Shipping snag creates opportunities

JMEA boss calls for manufacturers to take advantage to exploit US market

SUPPLY chain woes stoking higher shipping costs and fuelling heightened inflation across the world present opportunities for Jamaican manufacturers eyeing the US market.

John Mahfood, president of the Jamaica Manufacturers and Exporters Association (JMEA) – an industry lobby group – told the economic and production committee of Parliament on Wednesday that the opportunities abound because while freight costs to Jamaica from China are high, they are even higher for shipping from China to parts of the US.

In his presentation to the committee, Mahfood highlighted that the cost to ship a 20-foot container from China to Jamaica is now at US$14,000. The same container shipped to the US East Coast he said would cost more – US$20,000 and more.

“What we are seeing is the shipping costs to Jamaica are less than the shipping cost from the Far East to New York and that creates an opportunity for us here in Jamaica, because now those companies in North America have to pay such a premium that companies in Jamaica in manufacturing have a little bit of advantage over Far East companies,” Mahfood outlined.

He added: “If you take a company like Boss Furniture, which makes furniture and bedding, freight costs are a significant part of its business. So, if you are importing furniture into the US from the Far East and you now have to pay US$20,000 extra, a company in Jamaica with a good quality product can ship to the US, because US$20,000 may represent up to 50 per cent of the cost of the item [to the US importer]. Boss Furniture has increased its exports to the Caribbean and there are other examples of that, so we have to find a way of emphasising this advantage. While it might not be permanent, we have to wake up to that fact and take advantage of it, because once you establish a customer, you can continue to ship to that customer.”

Turning his attention to the impact the shipping costs are having on consumers, Mahfood told the parliamentary committee that the inflation the country is seeing because of “the substantial freight cost and increase in the raw material costs…will not come down for a while because cost increases have not stabilised as yet.” Inflation in Jamaica reached 8.5 per cent in October – the highest it has been since 2013, forcing the Bank of Jamaica(BOJ) to hike interest rates twice in the last few months to the highest it has been since 2018.

“When the BOJ continues to increase the interest rate in an effort to reduce a foreign-induced inflation rate, it does not, in my opinion, helps,” he continued.

• **Directions**: Using the article on shipping costs, decide whether each statement agrees with it. Answer yes or no for each, and quote the words from the article that settle it: (a) Shipping a 20-foot container from China to Jamaica now costs US$14,000. (b) Mahfood expects inflation in Jamaica to come down soon. (c) Boss Furniture has increased its exports to the Caribbean.

• **Provided records**:
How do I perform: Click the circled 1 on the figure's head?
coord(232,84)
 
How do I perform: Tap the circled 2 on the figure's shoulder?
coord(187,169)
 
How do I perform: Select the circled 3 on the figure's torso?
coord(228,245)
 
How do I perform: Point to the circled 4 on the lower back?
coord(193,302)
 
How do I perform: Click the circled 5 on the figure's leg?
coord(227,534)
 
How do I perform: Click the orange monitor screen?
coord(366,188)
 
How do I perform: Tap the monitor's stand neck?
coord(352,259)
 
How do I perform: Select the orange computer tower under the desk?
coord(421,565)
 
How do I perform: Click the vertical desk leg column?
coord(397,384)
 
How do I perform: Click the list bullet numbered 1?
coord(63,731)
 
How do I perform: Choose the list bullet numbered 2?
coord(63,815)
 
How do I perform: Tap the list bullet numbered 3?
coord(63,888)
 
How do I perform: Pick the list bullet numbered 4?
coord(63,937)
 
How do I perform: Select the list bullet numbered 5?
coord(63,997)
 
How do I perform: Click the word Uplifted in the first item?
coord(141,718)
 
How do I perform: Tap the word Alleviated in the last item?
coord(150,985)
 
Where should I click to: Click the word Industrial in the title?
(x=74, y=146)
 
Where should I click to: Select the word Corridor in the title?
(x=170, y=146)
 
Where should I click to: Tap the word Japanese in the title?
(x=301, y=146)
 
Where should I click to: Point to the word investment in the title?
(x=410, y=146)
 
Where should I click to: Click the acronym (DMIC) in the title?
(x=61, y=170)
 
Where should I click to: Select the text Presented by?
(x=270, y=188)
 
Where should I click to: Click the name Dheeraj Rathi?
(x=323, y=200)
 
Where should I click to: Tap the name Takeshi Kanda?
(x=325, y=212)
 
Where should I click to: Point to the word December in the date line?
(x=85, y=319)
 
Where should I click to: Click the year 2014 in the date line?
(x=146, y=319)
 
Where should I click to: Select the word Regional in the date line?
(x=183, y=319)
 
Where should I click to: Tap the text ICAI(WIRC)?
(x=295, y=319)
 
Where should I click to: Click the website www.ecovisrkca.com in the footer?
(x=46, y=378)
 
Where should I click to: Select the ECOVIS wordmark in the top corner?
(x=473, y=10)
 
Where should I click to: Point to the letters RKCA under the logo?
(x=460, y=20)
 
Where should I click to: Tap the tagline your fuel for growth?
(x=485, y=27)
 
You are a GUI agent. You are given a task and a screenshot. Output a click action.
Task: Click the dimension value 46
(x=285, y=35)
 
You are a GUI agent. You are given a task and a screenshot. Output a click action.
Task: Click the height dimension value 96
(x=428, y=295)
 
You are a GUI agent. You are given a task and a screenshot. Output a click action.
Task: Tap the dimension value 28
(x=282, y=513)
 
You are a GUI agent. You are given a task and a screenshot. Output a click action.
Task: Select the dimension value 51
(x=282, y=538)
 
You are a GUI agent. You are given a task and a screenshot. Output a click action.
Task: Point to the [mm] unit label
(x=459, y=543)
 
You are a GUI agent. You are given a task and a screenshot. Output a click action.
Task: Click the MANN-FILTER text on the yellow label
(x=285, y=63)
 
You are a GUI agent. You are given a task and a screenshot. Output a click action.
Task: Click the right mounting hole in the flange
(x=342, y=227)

• **Solved exercise**:
(a) Yes: "the cost to ship a 20-foot container from China to Jamaica is now at US$14,000"
(b) No: "will not come down for a while because cost increases have not stabilised as yet"
(c) Yes: "Boss Furniture has increased its exports to the Caribbean"